Un membre de cette chambre, l'honorable M. Coomans a fait aussi une proposition relativement aux octrois, elle est encore à l'instruction ; dans tout cela il s'agissait d'une réforme complète, sinon de la suppression des octrois : la question dont nous avons à nous occuper en ce moment n'est pas aussi vaste ; il s'agit seulement des octrois en ce qui concerne le droit sur les eaux-de-vie.

La loi proposée contient trois dispositions relativement à cette matière. Il y a d'abord un maximum que les taxes communales sur les eaux-de-vie ne pourront dépasser. Cette mesure étant proposée uniquement dans un intérêt fiscal, je laisserai le soin de la justifier à M. le ministre des finances qui s'en acquittera mieux que moi. Je me permettrai seulement d'appeler votre attention sur les deux autres points que l'article concerne : la prime que quelques villes accordent à la sortie des eaux-de-vie fabriquées dans leur enceinte et la surtaxe qu'elles imposent à l'entrée des eaux-de-vie fabriquées ailleurs.

Vous avez voté le principe du rendement ; vous l'avez fixé à 7 litres de genièvre par cent litres de matières macérées. Il n'y a plus à discuter cette base, mais à en faire l'application aux octrois communaux.

Un honorable député de Gand, au commencement de ces débats, a fait à cet égard des observations qui ont dû vous frapper, parce qu'elles étaient présentées en fort bons termes et qu'elles avaient un côté fort spécieux : elles tendaient en quelque sorte à vouloir décliner votre compétence dans cette circonstance. Il me semble que l'honorable membre, dominé par le souvenir du glorieux passé de sa ville natale, s'est placé plutôt sur le terrain des anciennes institutions de la Flandre, lorsqu'elle était gouvernée par trois villes que sur celui de notre Constitution. Les communes ont chez nous des droits plus étendus que dans la plupart des pays voisins. Cependant ces droits sont soumis à certaines restrictions. La loi fondamentale des Pays-Bas, en rendant aux communes une partie de leurs anciennes libertés, avait établi en principe que jamais les dispositions qu'elles prendraient ne pourraient apporter d'entrave à l'industrie, que jamais aucune commune ne pourrait surtaxer les produits des autres communes.

Lorsqu'on a rédigé la Constitution actuelle, on n'y a pas reproduit cette disposition ; mais le Congrès national y a pourvu d'une autre manière, en réservant au gouvernement et aux chambres le droit d'intervenir pour empêcher que les communes ne fassent usage de leur autorité de manière à blesser l'intérêt général.

Or il est contraire à l'intérêt général, il est contraire à l'intérêt de l'industrie de tout le pays, d'y apporter la perturbation, soit par des primes accordées à la sortie des villes, soit par des surtaxes établies à l'entrée. A mon avis, l'honorable député de Tournai qui a présenté un amendement s'est placé à un point de vue trop restreint. Il est possible que les distillateurs de Tournai aient un certain intérêt à repousser les produits des distilleries qui s'établissent dans les environs de cette ville. Mais d'un autre côté une surtaxe qui les mettrait, dans l'intérieur de cette viile, à l'abri de la concurrence des autres distilleries, les priverait dans d'autres communes de l'avantage d'y concourir avec celles-ci.

DONNÉES AFFICHÉES:
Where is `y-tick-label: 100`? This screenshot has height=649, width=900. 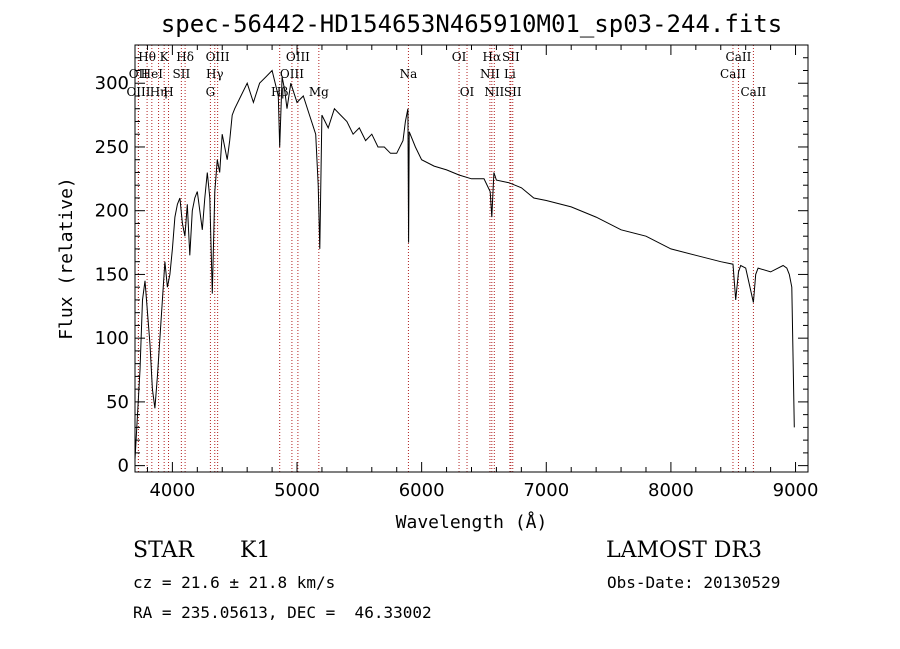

LISTE DES TÂCHES:
• A. Transformez en liste concise le paragraphe de l'extrait qui commence par « La loi proposée contient trois dispositions », en gardant ses faits principaux.
• B. Selon l'extrait, à quel rendement le principe voté a-t-il été fixé ?
Servez-vous uniquement de l'extrait pour répondre.

RÉPONSES FOURNIES:
• A.
Trois dispositions de la loi proposée sur les eaux-de-vie :
- Un maximum que les taxes communales sur les eaux-de-vie ne pourront pas dépasser. Cette mesure est d'intérêt purement fiscal et sa justification est laissée au ministre des finances.
- La prime que certaines villes accordent à la sortie des eaux-de-vie fabriquées dans leur enceinte.
- La surtaxe que ces villes imposent à l'entrée des eaux-de-vie fabriquées ailleurs.

Seuls les deux derniers points font l'objet d'une attention particulière.

• B. À 7 litres de genièvre par cent litres de matières macérées.